The company that operates the Mesa Verde ICE Processing Center has sued the state to stop the implementation of a law that would close for-profit detention facilities throughout California.
GEO Group Inc., which has operated the 400-bed Mesa Verde facility in Bakersfield since 2015, filed the suit in U.S. District Court in San Diego on Dec. 30, 2019. If the company gets its way, a judge could rule Assembly Bill 32 unconstitutional, allowing for-profit prisons to remain open in California against lawmakers’ wishes.
Gov. Gavin Newsom signed AB 32 in October, with the intention of phasing out the state’s use of private prisons by 2028. The law prevents the California Department of Corrections and Rehabilitation from entering into contracts with private prisons and it bans changes to existing contracts.

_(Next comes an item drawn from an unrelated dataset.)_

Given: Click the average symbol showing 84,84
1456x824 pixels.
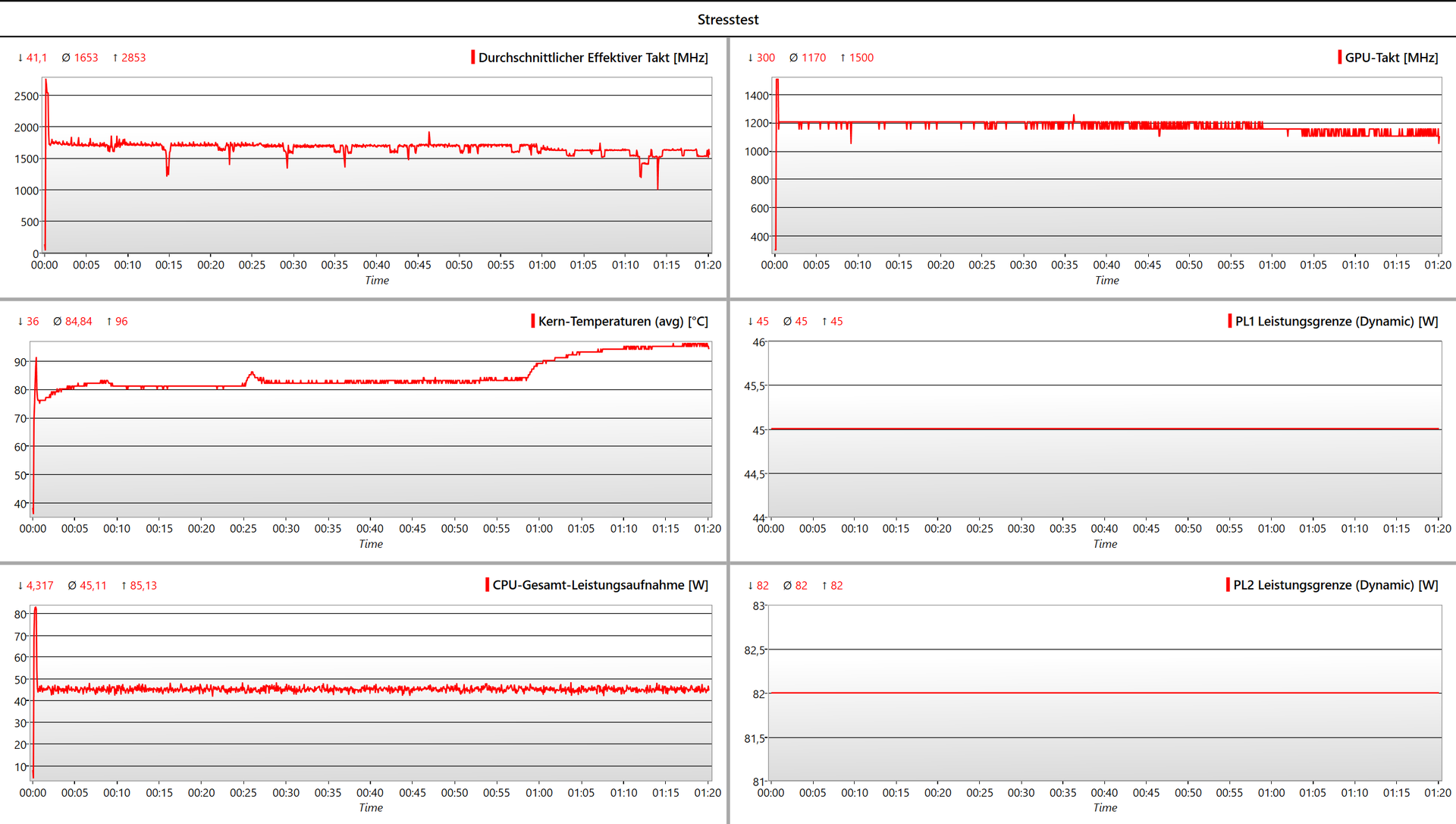Looking at the screenshot, I should point(58,322).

The lawsuit claims legislators used the bill as a transparent response to the Trump administration’s immigration policies. GEO said in the lawsuit that the bill itself challenged the authority of the federal government.
“There is a longstanding and clear-cut constitutional principle that individual states cannot regulate the actions and activities of the federal government,” a GEO representative said in an email. “Our challenge to AB-32 is based on the well-established legal doctrine that it is unconstitutional for a state law to prohibit the lawful operations of the federal government or its contractors.”

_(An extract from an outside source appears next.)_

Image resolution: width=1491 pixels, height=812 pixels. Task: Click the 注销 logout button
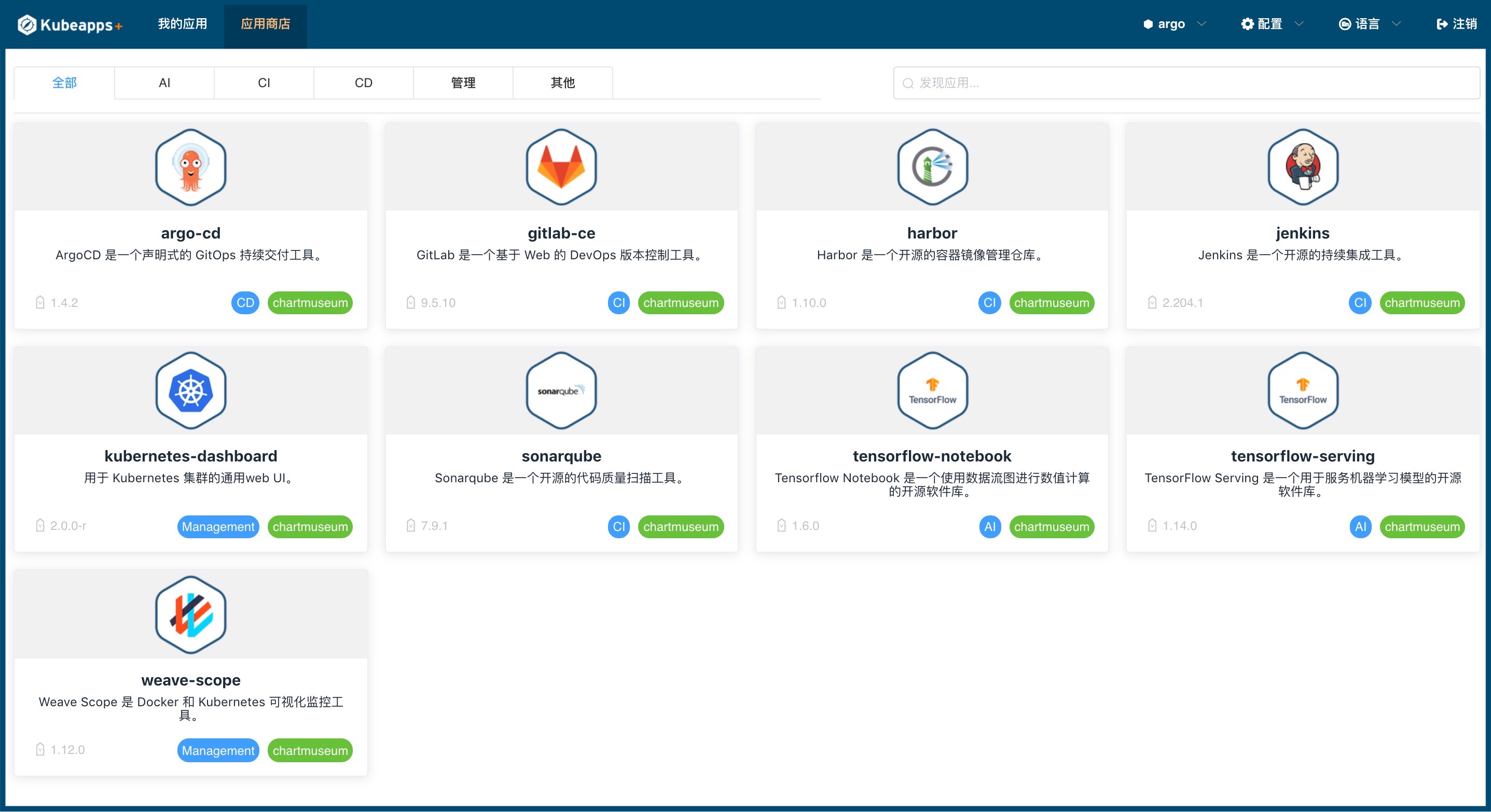tap(1456, 24)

The law could affect at least 10 facilities in California used by the U.S. Marshals Service and U.S. Immigration and Customs Enforcement, according to the lawsuit, including one in Bakersfield.

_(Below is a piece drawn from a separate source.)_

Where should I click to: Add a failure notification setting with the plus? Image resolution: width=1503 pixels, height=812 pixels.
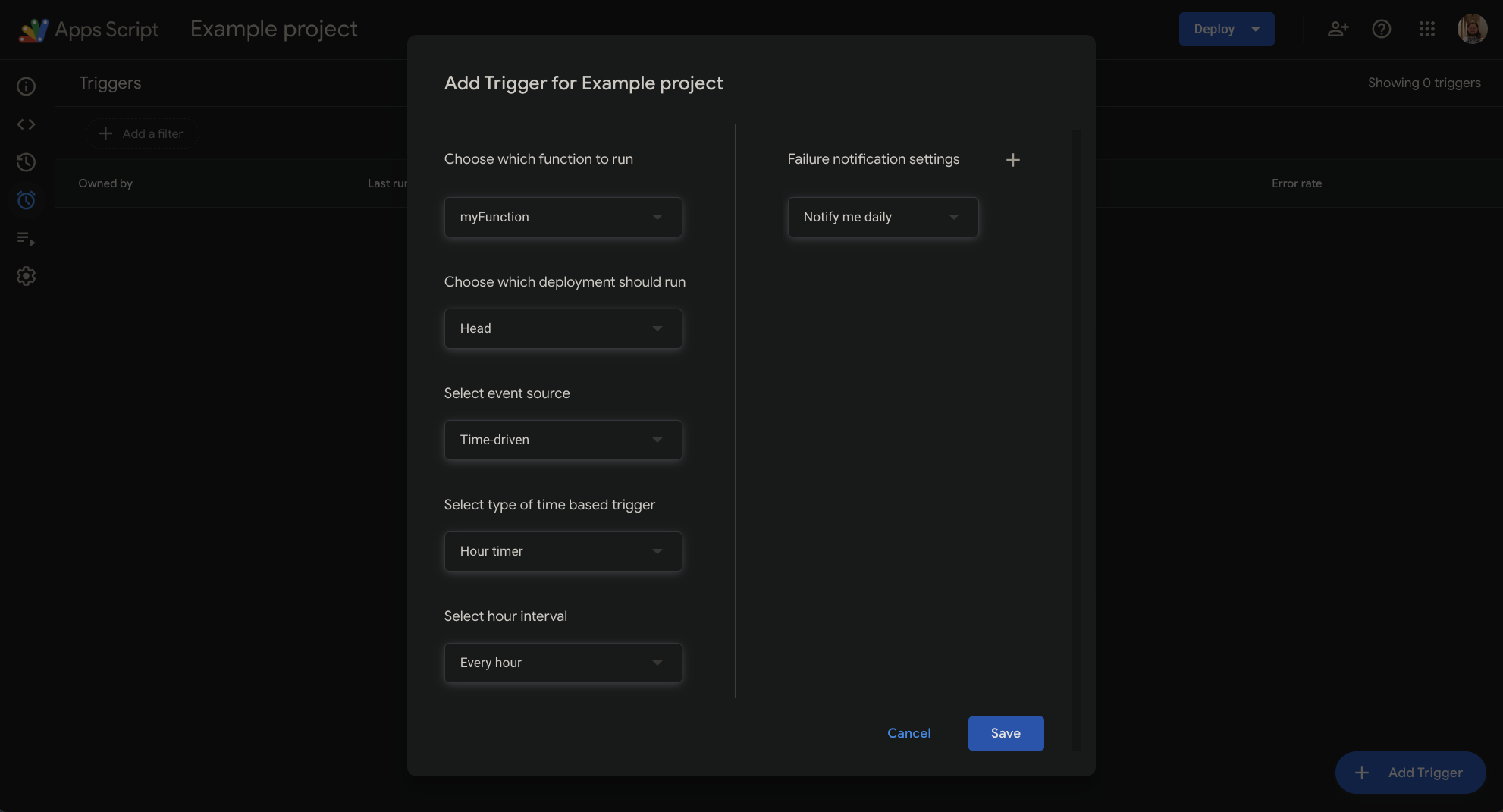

Kern County would see a drastic increase in the amount of immigrants held by ICE within its borders if GEO is allowed to continue to operate. The company recently signed a contract with the federal agency to use two private prisons in McFarland for immigrant detention.
In the contract, which lasts until 2034, GEO would use the Central Valley Modified Community Correctional Facility and the Golden State Modified Community Correctional Facility to hold immigrants for ICE. The facilities had previously been under contract with CDCR to hold prisoners, but with the state backing out of its use of private prisons, they could be used to hold those arrested by ICE.
Each of the facilities have a capacity of 700, meaning Kern County could go from holding about 400 immigrants at Mesa Verde to 1,800.
Activists have condemned the lawsuit as well as GEO’s continued use of facilities in California.
“This lawsuit is yet another shameless attempt by the GEO group to protect its ill-gotten profits, safeguard illicit contracts which violates state and federal law, and undercut the will of the people,” the immigrant rights group Dignity Not Detention wrote in a statement. “Our tax dollars should not pay for immigrants’ suffering.”
GEO said in the lawsuit it would lose about $250 million per year for 15 years if AB 32 forced it to close the private facilities. That’s on top of $300 million the company says it spent purchasing and constructing the sites themselves.
In total, the company claims it could lose $4 billion in capital investments if AB 32 holds.
Newsom has defended the state’s desire to close private prisons. His office told state media it would review the complaint.